14. The dryer according to Claim 13, furthercompris- ing means (142) for admitting
ambient make-up air to the second chamber (B) and means associated with the conduit
means (132) for introducing the make-up air into the conduit means (132) for entrainment
with the air flowing therethrough from said return plenum (108).
15. The dryer according to Claim 14, wherein the means (110) for introducing make-up
air into the conduit means (132) comprising a perforated conduit section (116) located
on the intake side of the fan means (114).
16. The dryer according to Claim 14 or 15, wherein the fan means (114) comprises a
centrifugal fan having a rotational axis along which air is withdrawn from the return
plenum (108) and is delivered circumferentially, the rotational axis being parallel
to the length of the supply duct (72), and at least one elbow (134) in the conduit
means for directing the circumferentially delivered air from the fan (114) to the
supply duct (72).
17. The dryer according to Claim 16, wherein said at least one elbow (132) includes
internal diffusing means (136) for uniformly distributing the circumferentially delivered
air to the supply duct (72).
18. The dryer according to any one of Claims 1 to 17, wherein the heater means (138)

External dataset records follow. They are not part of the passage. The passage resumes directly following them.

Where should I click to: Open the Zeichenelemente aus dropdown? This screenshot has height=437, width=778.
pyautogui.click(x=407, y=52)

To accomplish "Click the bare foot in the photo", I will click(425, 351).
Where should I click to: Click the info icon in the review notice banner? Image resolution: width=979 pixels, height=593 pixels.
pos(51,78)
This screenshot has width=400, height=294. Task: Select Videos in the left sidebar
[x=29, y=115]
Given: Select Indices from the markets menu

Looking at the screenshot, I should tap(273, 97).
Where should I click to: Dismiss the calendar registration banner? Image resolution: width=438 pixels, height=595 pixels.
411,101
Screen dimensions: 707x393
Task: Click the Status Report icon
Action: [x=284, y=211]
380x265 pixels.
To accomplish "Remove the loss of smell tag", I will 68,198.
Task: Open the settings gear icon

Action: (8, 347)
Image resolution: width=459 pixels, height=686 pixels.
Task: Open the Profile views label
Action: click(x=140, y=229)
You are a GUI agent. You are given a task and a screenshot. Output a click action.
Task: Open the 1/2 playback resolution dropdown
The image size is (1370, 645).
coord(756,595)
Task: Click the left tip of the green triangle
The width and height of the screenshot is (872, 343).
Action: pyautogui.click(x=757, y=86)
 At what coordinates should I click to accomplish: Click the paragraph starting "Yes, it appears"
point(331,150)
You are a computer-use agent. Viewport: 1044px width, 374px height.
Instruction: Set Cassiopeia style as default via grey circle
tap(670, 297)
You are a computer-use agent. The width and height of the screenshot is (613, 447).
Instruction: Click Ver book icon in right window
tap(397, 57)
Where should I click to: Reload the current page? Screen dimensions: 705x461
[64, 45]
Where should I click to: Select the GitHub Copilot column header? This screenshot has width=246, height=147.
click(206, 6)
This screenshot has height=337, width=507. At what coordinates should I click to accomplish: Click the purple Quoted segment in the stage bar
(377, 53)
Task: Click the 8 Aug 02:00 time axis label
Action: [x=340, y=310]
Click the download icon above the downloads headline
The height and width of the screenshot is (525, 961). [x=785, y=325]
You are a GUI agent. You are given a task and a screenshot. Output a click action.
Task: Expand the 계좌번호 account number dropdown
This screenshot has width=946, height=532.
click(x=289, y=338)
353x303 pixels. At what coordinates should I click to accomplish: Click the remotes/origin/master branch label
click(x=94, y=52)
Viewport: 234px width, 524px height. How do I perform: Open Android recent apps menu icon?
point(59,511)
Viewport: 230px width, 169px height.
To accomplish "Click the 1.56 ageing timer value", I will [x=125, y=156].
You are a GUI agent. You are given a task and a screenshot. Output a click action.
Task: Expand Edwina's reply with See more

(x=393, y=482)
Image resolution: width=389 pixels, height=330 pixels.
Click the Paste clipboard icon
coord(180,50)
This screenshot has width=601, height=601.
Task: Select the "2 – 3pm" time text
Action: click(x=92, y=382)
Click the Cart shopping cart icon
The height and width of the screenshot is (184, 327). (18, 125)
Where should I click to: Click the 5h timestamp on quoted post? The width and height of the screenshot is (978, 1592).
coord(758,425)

is arranged in the supply duct (72).
19. The dryer according to Claim 18, wherein the heater means (138) comprises a line
burner.
20. The dryer according to Claim 12 and any claim dependent thereon, further comprising
exhaust means (118) communicating with the return plenum (108) for exhausting air
therefrom.
21. The dryer according to Claim 13 when dependent on Claim 12, and further comprising
exhaust means (118) communicating with the return plenum (108) for exhausting air
therefrom, wherein said conduit means and said exhaust means (118) are connected to
said chamber (A) at adjacent locations on one side of the supply duct (72).
22. The dryer according to any one of Claims 1 to 21, wherein two of the modules (54a,
54b) are arranged in confronting relationship on opposite sides of a web (W) moving
along the path (P).
23. The dryer according to Claim 22, wherein the position of at least one of the modules
(54a, 54b) is adjustable in relation to that of the other of the module (54a, 54b)
in order to provide access to that portion of the path (P) extending therebetween.